Qué hacer ahora con la ración
Si ya usas BARF, pesa la víscera secretora de una semana completa y comprueba si te acercas al 10% de la ración total. Si no tienes báscula, empieza hoy con una regla simple: mitad hígado y mitad otros órganos, repartido en 2 o 3 tomas.
Si estás empezando, no metas varias vísceras a la vez. Elige una, observa 7 días y luego añade la siguiente; así sabrás qué tolera tu perro de verdad.
Contenido elaborado con la colaboración de profesionales veterinarios.
Preguntas y respuestas
¿Qué tipo de vísceras pueden comer los perros?
Pueden comer hígado, riñón, bazo, corazón y tripa verde, pero no todas cuentan igual. En BARF, el hígado y el riñón se tratan como vísceras secretoras, mientras que el corazón cuenta más como carne muscular.
¿Cuánto hígado puede comer un perro a la semana?
Suele quedarse en torno al 5% de la ración total semanal. Si el perro pesa 10 kg y come 250 a 300 gramos al día, el hígado suele rondar 90 a 105 gramos por semana.
¿Qué pasa si mi perro come muchas vísceras?
Puede tener diarrea, heces blandas, vómitos o molestias digestivas en 24 a 48 horas. Si el exceso se mantiene, el problema puede ser más serio, sobre todo por el hígado y la vitamina A.
¿Los cachorros pueden comer vísceras en BARF?

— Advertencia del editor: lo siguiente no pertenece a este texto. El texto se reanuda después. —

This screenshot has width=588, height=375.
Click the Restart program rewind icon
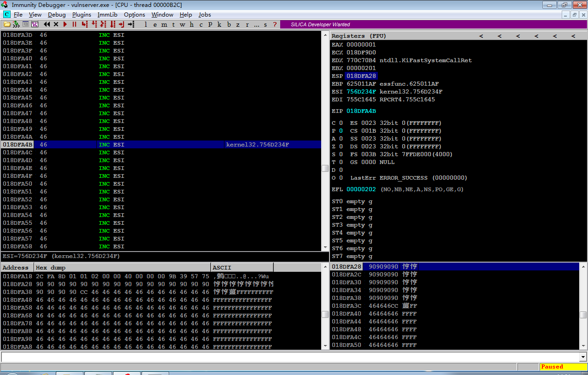[x=47, y=24]
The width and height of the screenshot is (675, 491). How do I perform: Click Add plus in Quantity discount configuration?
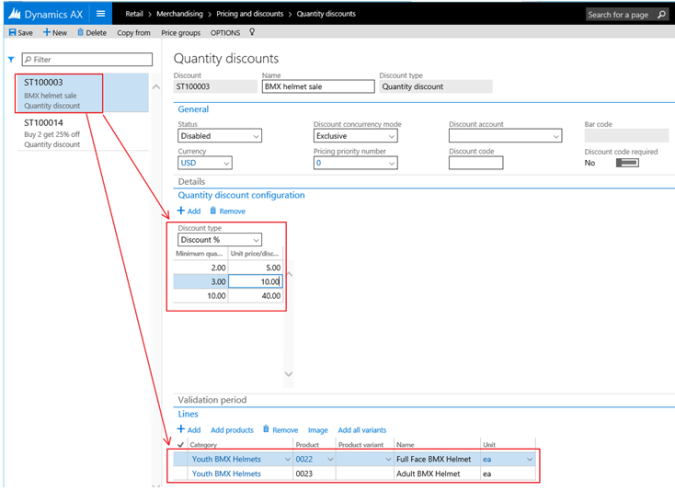181,211
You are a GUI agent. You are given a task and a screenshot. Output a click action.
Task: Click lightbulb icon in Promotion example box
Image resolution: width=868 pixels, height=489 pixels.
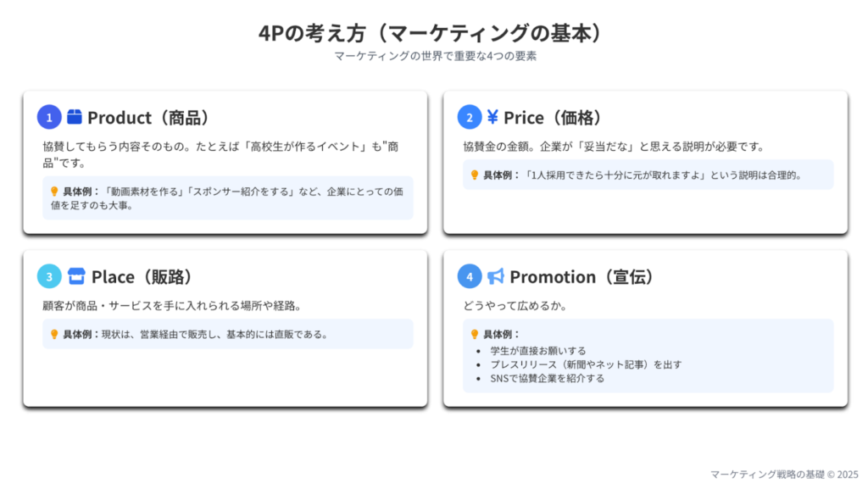coord(475,334)
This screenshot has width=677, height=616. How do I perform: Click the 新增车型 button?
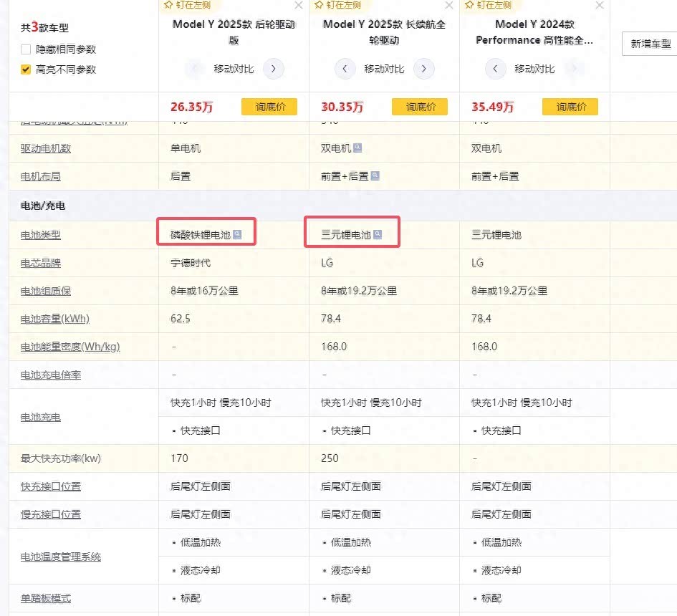point(650,44)
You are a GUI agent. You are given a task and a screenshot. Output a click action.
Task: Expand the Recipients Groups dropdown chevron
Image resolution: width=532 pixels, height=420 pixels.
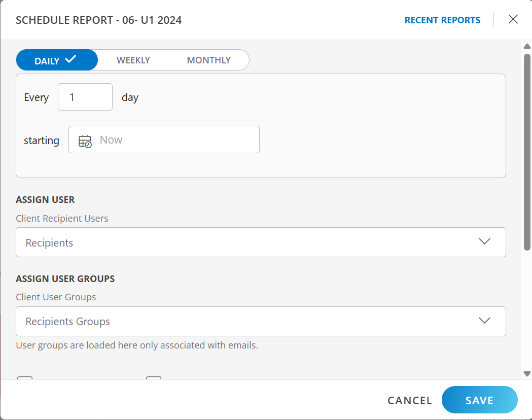click(x=484, y=321)
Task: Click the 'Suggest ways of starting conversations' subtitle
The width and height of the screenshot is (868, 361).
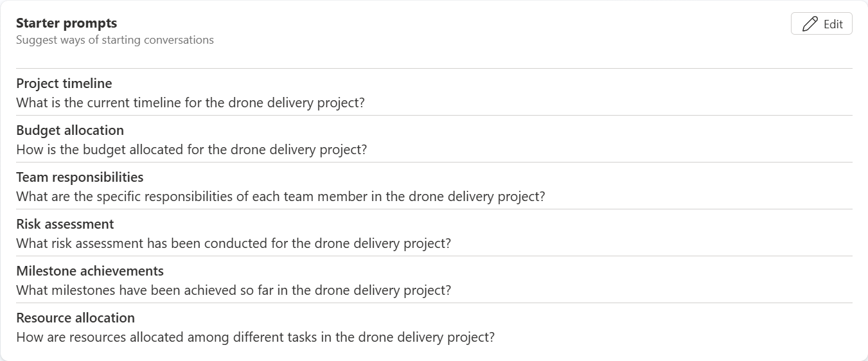Action: click(x=114, y=40)
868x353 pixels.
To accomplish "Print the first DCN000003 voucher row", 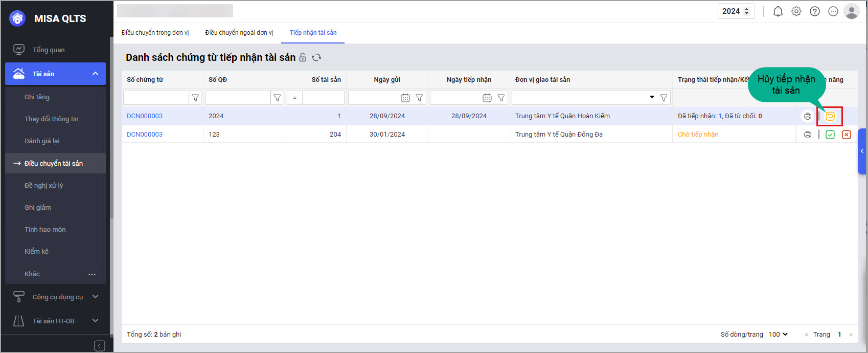I will pyautogui.click(x=808, y=116).
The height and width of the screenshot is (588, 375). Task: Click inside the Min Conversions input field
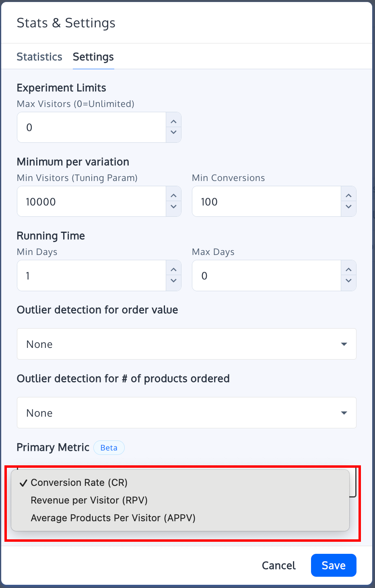tap(262, 201)
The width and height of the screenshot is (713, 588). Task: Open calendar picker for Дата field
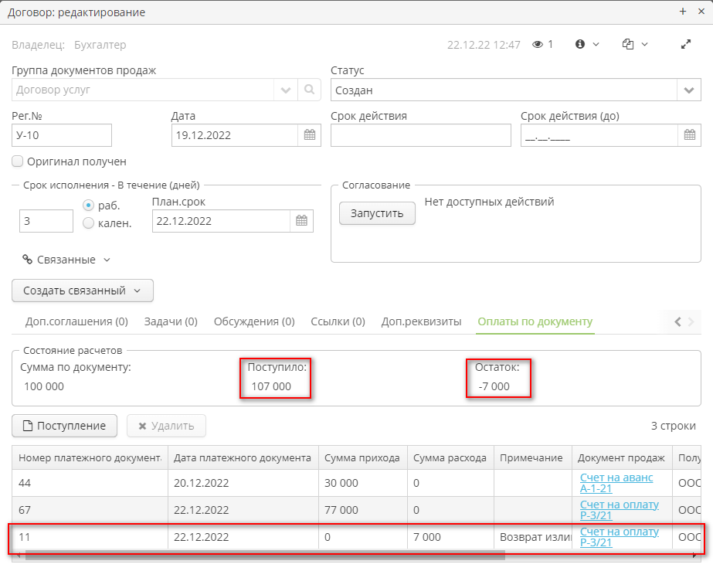310,135
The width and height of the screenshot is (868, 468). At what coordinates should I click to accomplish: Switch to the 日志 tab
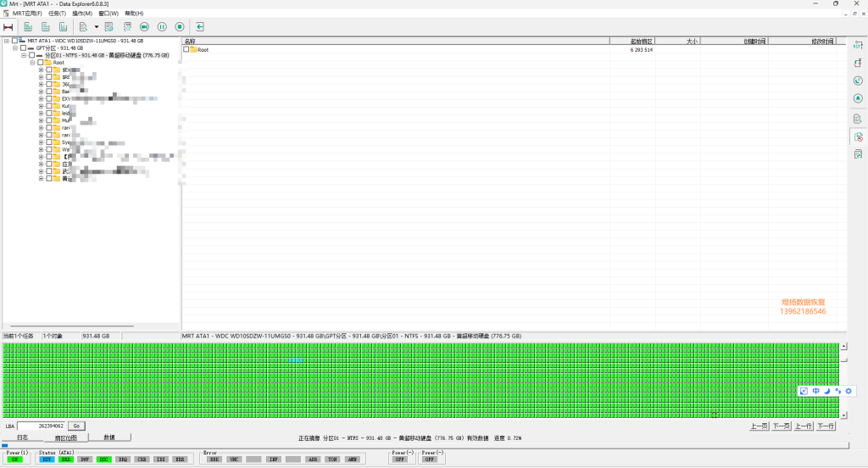pyautogui.click(x=23, y=437)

Sí, pero con un plan completo y más control que en un adulto. En cachorros, el reparto de calcio, fósforo y vísceras debe revisarse con más cuidado, sobre todo en razas grandes.
¿Puedo dar corazón como si fuera hígado?
No, porque el corazón es un músculo, no una víscera secretora. Sirve como proteína, pero no reemplaza el papel del hígado en la dieta.
¿Cuándo no conviene dar vísceras en BARF?
No conviene improvisarlas si el perro tiene enfermedad hepática, pancreatitis, diarrea repetida o una dieta comercial completa que ya cubre sus necesidades. En esos casos, cualquier cambio dietético debe validarlo primero un veterinario.